▸ **WHAT THE TASK ASKS**
Which lines of the material contain the string "height"? Pull out each of those lines in full.

▸ **RECORDS TO USE**
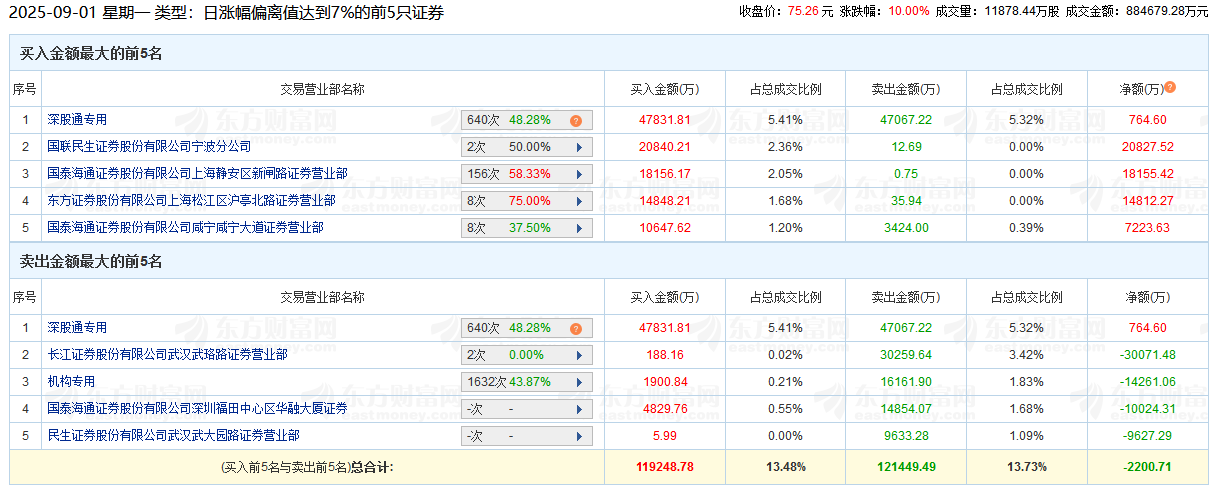
Task: Expand arrow next to 156次 58.33%
Action: click(x=579, y=174)
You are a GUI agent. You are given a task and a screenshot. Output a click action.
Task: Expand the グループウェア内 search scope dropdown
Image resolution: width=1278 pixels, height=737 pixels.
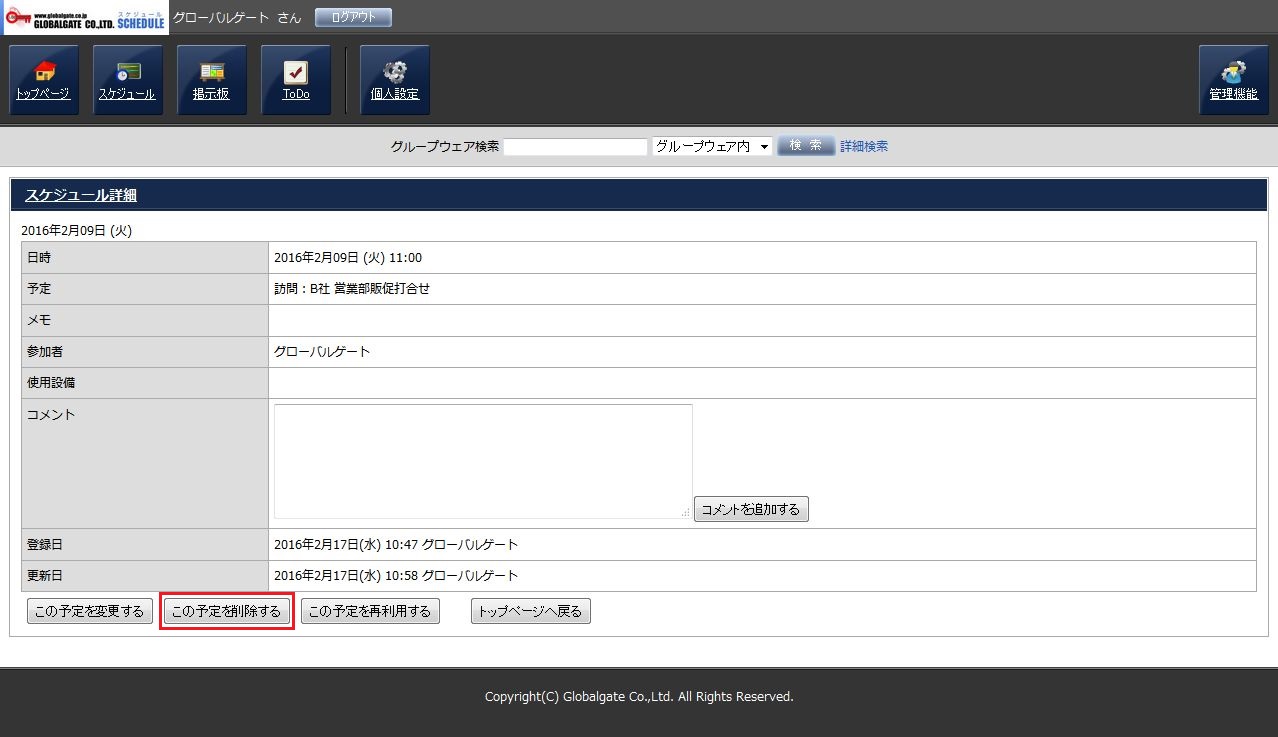tap(712, 146)
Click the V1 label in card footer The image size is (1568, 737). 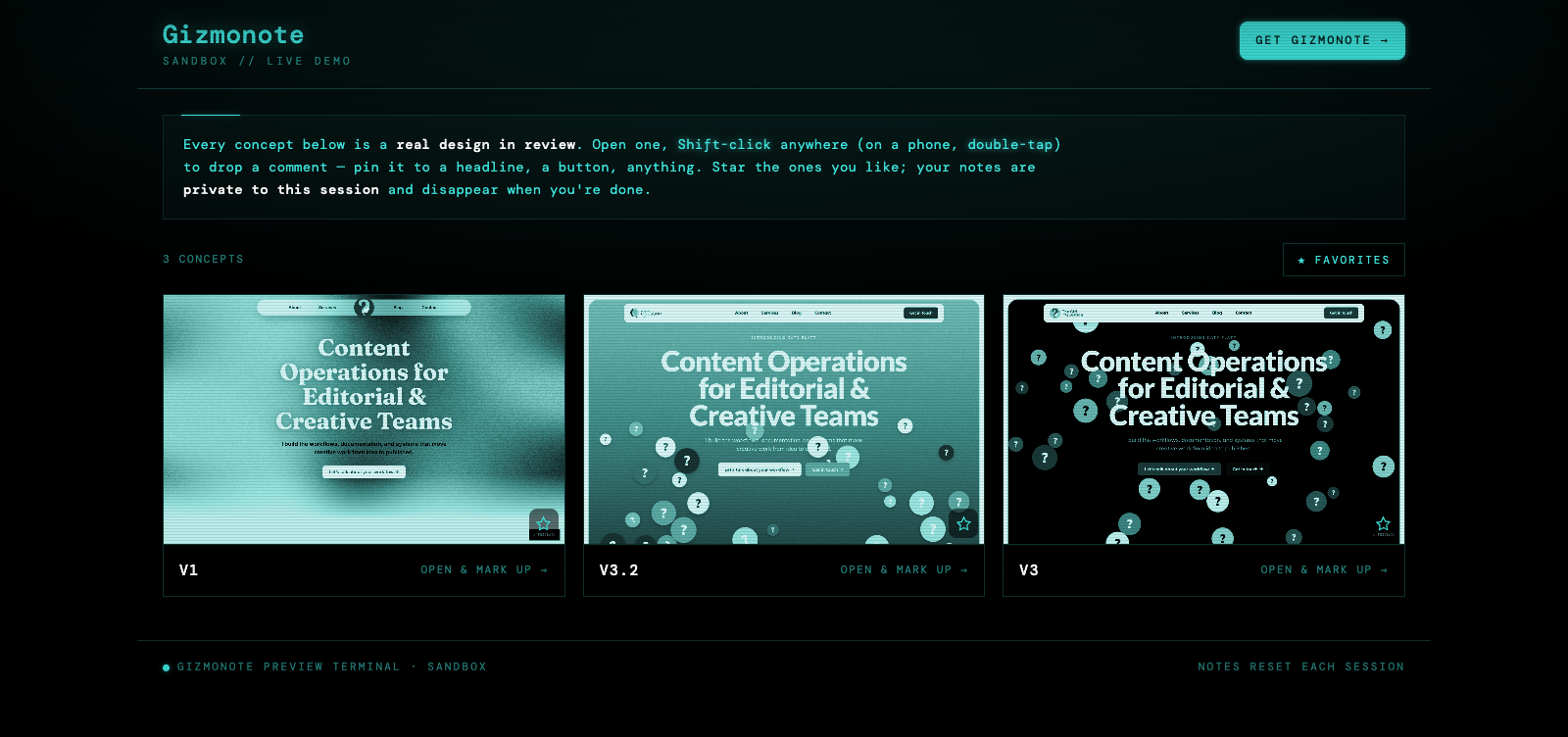pyautogui.click(x=189, y=569)
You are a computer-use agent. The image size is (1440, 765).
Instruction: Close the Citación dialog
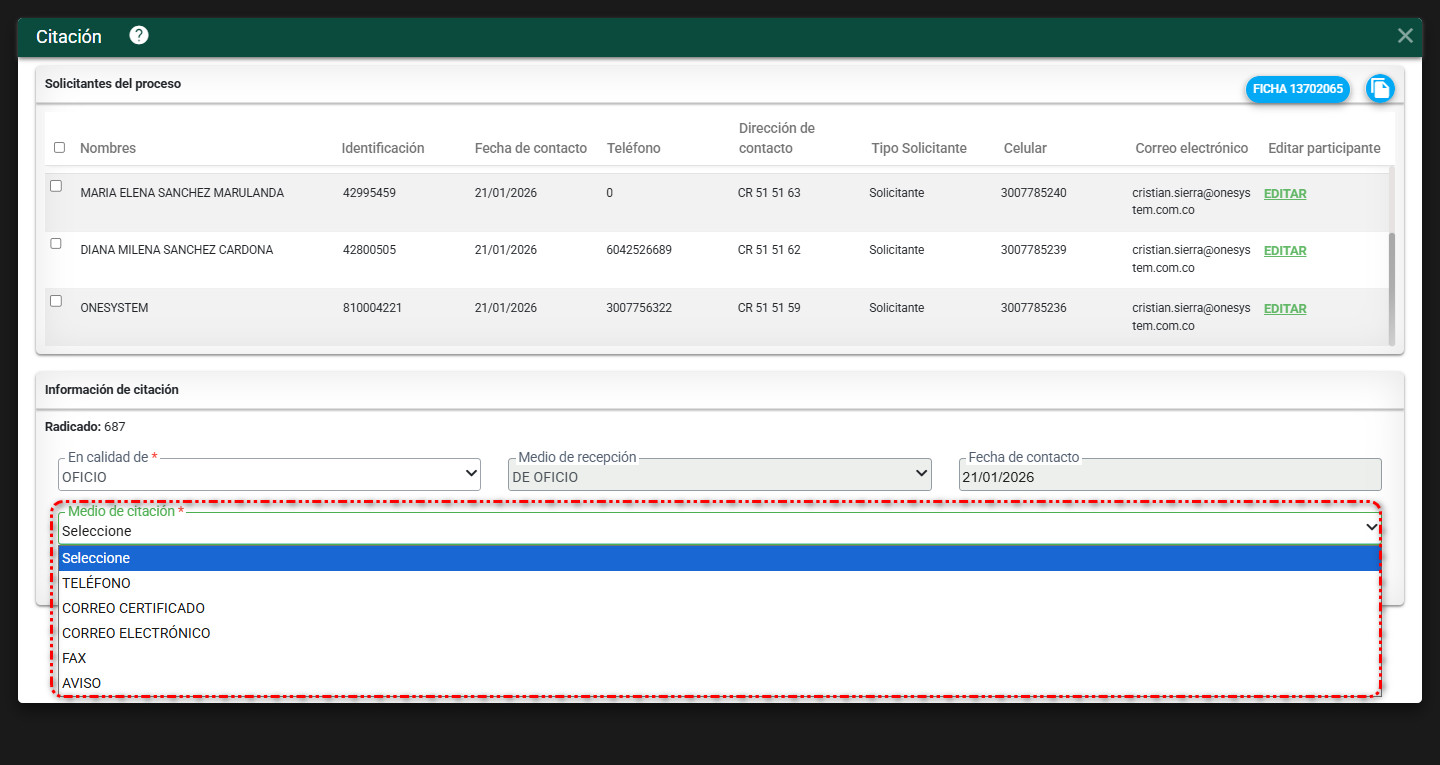[1405, 36]
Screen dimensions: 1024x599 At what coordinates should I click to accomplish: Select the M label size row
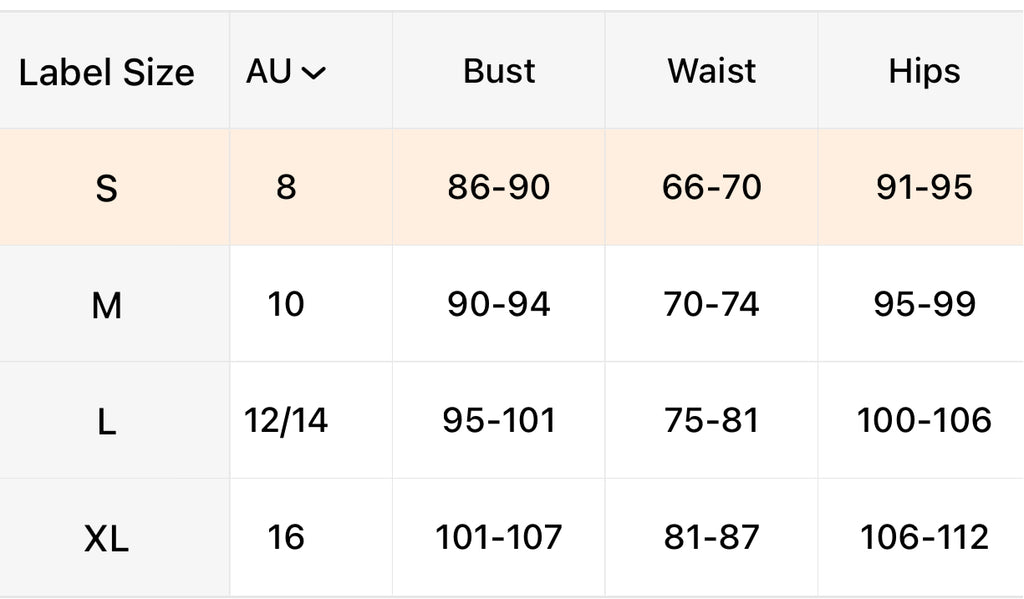tap(106, 305)
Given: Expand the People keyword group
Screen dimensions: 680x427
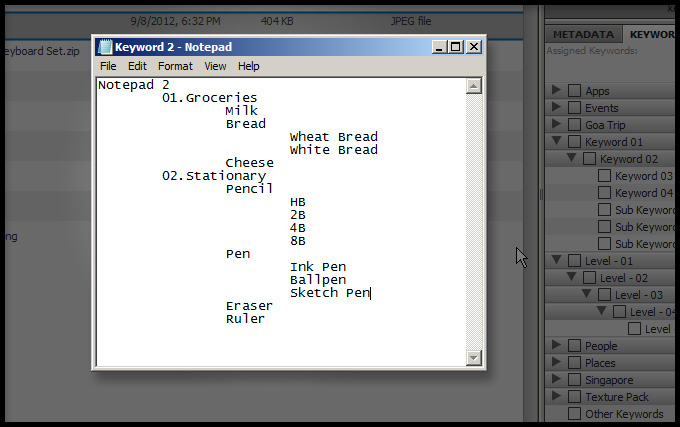Looking at the screenshot, I should tap(557, 346).
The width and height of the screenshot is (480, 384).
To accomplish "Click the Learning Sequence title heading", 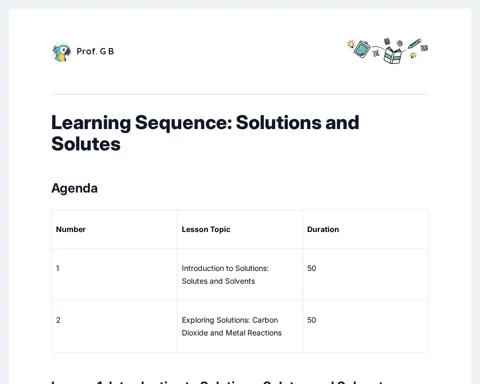I will point(205,133).
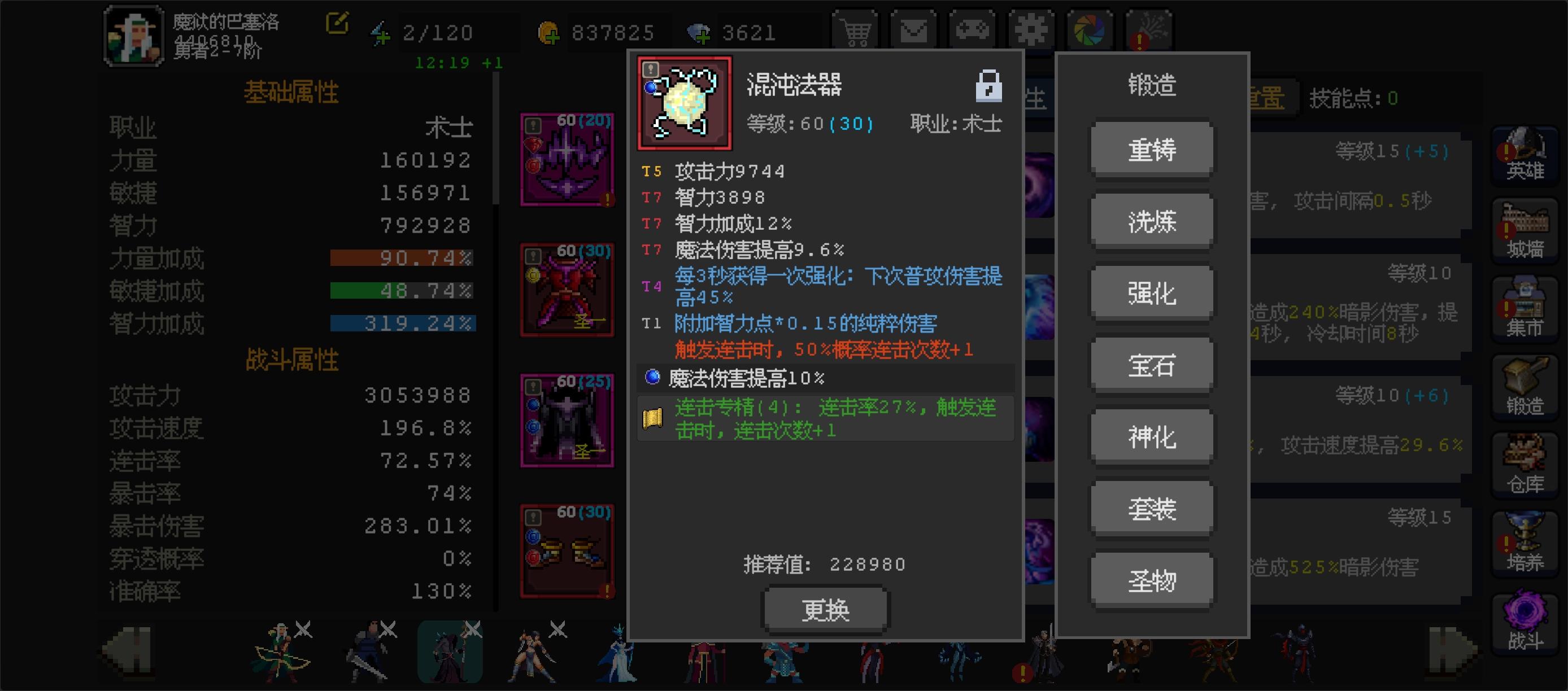Open the 战斗 battle portal icon
This screenshot has width=1568, height=691.
(1525, 622)
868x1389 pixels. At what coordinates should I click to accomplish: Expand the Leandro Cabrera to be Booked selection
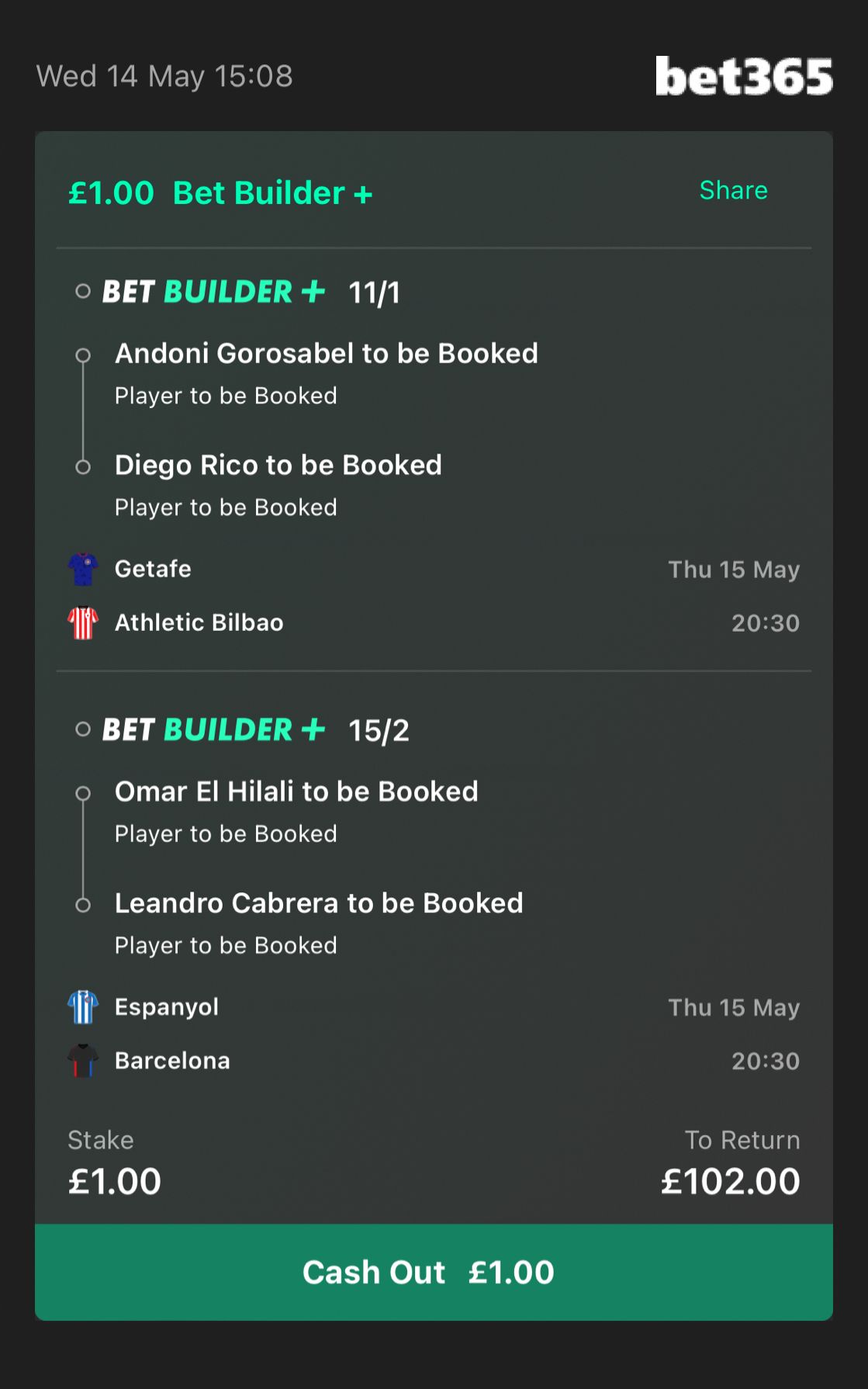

▸ **EXERCISE RESULT**
Image resolution: width=1278 pixels, height=737 pixels.
The width and height of the screenshot is (480, 384).
This screenshot has width=1568, height=691.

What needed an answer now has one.